For the past 18 months, Roni Brik has been president of the Israel Builders Association, the representative body of the contractors and developers in this country. In this interview, he explains how he sees the current state of the real estate market and how it is possible to solve the long-term crisis of the housing shortage and rising prices.
He says, “The current state of the real estate market is very favorable for us contractors and developers. We are undergoing a change from a very unstable market to a stable market.
From a market of hefty price increases to one of normal, moderate price increases.”
According to government statistics, real estate prices are falling. Do you agree?
No, I don’t. The figures that show a fall in house prices are for the last months compared to the months before. Furthermore, they include the price of subsidized housing.
Prices should be monitored on an annual basis. Including subsidized housing in the national price average produces distorted figures.
Nevertheless, there are positive developments. Price rises are moderate. Our Economic Department estimates that prices will rise by approximately 4.5% this year and by 3.5% in 2018. For us this means stability.
Dramatic price increases are harmful for us. When we get financing for our building projects, we have to put up one-third of the costs. When prices rise, they force up the price of land and the price of labor. The cost of the project increases and so does the amount of money we have to put up. Furthermore, in an unstable market, we can’t make long-term plans. For us, the current stable situation is very favorable.
What are the current major problems of the industry?
The shortage of building land, the shortage of labor and the regulatory regime under which we operate. The shortage of land has somewhat abated. Most, if not all, of the land marketed by the Israel Land Authority is for target price projects. The Finance Ministry now allows those entrepreneurs who have won the land tenders to use 60% of the land for target price projects. That is, for young couples or for families who don’t own a home.
The remaining 40% of the land can be used to build housing for the general public. This has greatly improved the problem of land scarcity.
The next big problem is shortage of construction workers. That is one of the major reasons for the rise in our production costs, which have risen greatly in the past five years.
I hope that this problem will be alleviated by the agreement with China, which will bring in Chinese construction workers.
I want to say a few words about Palestinian construction workers. They do excellent work.
We are very satisfied with their quality of work, but we have a problem. For them to start work at 7 a.m., they have to get up at 4 a.m. And to get home, they have to stop work at 3 p.m.
The shortage of land and workers is not only a problem for us developers, but it is also a problem for the government. If they want to solve the problem of the housing shortage and rising prices, they must make land available.
And they must make sure that we have a work force sufficient for the current needs. We are also operating under impossible regulations.
They increase costs and are one of the reasons for the constant rise in real estate prices.
Can you give me some figures?
The current accumulated shortage of housing is 149,000. Since the year 2000, housing starts have usually been less than the annual creation of households.
In 2016, some 58,000 households were created; and during the past five years, the annual average was 54,000. In 2016, housing starts amounted to 53,300. Average annual housing starts during the past five years amounted to 48,840.
The upward pressure on real estate is caused primarily because demand exceeds supply. As long as this is the case, there will always be an upward pressure on housing prices.

···

§ **Your tasks**
1. According to the interview on Israel's housing market, what is the current accumulated housing shortage?
2. Resume the interview on Israel's housing market from the point where it stops.

§ **Entries provided**
···

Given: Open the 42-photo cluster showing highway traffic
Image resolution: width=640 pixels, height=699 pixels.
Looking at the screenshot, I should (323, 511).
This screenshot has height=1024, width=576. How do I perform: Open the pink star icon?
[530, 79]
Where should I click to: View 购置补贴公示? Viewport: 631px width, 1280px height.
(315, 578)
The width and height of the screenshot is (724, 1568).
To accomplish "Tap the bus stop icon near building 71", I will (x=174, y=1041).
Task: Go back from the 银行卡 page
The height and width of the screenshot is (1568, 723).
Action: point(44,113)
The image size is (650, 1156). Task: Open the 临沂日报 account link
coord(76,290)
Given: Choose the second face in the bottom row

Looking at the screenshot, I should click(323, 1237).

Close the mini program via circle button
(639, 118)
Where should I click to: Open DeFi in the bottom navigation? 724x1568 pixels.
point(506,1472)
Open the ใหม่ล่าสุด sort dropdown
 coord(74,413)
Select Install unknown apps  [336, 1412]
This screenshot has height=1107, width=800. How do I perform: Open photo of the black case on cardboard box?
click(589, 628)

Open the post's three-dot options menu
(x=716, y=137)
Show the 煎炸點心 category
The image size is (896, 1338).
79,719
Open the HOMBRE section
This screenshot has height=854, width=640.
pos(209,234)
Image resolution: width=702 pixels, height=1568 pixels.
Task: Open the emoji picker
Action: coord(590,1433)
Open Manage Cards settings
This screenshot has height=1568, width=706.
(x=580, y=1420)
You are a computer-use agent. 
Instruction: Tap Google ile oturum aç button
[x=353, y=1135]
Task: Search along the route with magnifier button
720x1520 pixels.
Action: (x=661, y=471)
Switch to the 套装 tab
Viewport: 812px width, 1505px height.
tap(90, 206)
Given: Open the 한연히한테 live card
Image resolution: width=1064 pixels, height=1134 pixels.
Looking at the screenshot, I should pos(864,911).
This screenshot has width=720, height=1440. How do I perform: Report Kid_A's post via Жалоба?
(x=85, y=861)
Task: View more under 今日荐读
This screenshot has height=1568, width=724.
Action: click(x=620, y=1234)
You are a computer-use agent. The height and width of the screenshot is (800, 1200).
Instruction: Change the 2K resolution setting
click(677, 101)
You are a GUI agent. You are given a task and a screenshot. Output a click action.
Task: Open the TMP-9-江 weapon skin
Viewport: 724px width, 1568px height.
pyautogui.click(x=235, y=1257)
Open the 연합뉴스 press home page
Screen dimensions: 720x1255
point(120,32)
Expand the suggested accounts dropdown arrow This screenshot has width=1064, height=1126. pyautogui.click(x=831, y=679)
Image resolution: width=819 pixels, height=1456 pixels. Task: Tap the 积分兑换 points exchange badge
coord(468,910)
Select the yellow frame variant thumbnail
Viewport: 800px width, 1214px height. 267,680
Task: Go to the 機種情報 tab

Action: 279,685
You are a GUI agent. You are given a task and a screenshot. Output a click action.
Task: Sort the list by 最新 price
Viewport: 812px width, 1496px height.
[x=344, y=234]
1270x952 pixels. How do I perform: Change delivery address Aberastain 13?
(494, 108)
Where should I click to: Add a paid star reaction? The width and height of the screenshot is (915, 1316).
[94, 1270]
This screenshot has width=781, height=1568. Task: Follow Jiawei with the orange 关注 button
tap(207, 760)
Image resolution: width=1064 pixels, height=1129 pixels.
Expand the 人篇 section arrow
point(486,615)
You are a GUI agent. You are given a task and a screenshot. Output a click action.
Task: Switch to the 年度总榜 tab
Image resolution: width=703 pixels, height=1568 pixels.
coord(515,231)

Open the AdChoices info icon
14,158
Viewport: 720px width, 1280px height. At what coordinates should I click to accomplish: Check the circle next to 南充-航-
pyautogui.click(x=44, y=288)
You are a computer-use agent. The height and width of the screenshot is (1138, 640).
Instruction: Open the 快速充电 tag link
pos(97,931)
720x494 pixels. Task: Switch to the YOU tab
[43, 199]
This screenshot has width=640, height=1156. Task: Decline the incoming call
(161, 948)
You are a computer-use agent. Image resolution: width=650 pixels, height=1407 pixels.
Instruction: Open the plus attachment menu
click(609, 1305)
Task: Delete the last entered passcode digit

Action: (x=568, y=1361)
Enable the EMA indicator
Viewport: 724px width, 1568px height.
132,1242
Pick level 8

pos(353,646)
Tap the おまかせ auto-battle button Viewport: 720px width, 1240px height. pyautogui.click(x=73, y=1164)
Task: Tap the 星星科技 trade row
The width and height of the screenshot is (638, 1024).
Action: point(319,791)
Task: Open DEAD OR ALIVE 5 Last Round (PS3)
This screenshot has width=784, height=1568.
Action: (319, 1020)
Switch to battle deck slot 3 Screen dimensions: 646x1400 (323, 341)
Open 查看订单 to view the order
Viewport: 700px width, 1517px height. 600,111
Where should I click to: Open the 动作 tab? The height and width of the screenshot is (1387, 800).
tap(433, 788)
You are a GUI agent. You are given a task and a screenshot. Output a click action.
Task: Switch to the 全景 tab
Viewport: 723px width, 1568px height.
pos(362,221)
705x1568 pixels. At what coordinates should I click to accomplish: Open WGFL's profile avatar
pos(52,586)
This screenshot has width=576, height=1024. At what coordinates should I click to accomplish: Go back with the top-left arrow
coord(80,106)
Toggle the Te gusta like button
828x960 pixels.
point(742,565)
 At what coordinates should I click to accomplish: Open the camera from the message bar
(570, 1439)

···

§ **Expected outputs**
1. 149,000

2.
And as one can see from these figures, the accumulated shortage of housing rose since 2000 by nearly 50% — from 105,000 to 149,000 in 2016. For this shortage to disappear in the next 10 years, we will need annual housing starts of nearly 75,000 provided that the creation of new households during those 10 years will amount to 60,000 on average.
According to the calculations of our Economic Department, by the year 2050, we will need three million additional homes.
That means doubling the existing housing stock. That means overhauling the existing marketing process of the Israel Land Authority.
Are you up to it?
Yes, we are. In the 1990s, during the years of mass immigration from the former USSR, annual housing starts amounted to 100,000.
Today, housing starts are much less. But if we compare the amount of square meters constructed, even now we are not lagging far behind.
From your perspective, are the target price projects and the roof agreements positive developments?
Yes, they are very positive developments.
The target price program will allow a lot of young families and not so young familieswho never owned a home to have a chance to acquire a home because these homes will be heavily subsidized.
I also believe that the roof agreements [heskemei gag] are a good thing.
The central government finances part of the infrastructures necessary to increase residential building projects. And that is a good thing.
Yet despite the fact that the target price program is a positive development, it has some drawbacks. It only caters to young married couples and families of a low socioeconomic level who have no home of their own. From a statistics perspective, they account for only a small percentage of the population. The program does not provide housing for most of the residents of this country. Consequently, there is a lot of canned demand from these sectors of the community. I’m afraid that the day the program is terminated, demand for housing will skyrocket, and I fear that prices will rise as well.
Can prices rise higher than they are today?
In the last decade, prices have doubled, yet wages have increased by some 33%.
Real estate prices have indeed reached very high levels. But you have to bear in mind that this is a free market. Prices are a result of supply and demand. This means, among other things, that these are prices the public can sustain; otherwise, there would be no sales.
I want to point out that these high prices apply to the central areas of the country and are the result of high land prices. In areas such as Afula, Shlomi and Afikim, prices are much lower. With the recent developments in transportation infrastructures, these areas are less than an hour away by train, bus or car from employment centers.
Prices in these areas are indeed lower, but the reason demand is weak is that the cultural infrastructures are weak. People also prefer to work relatively close to home.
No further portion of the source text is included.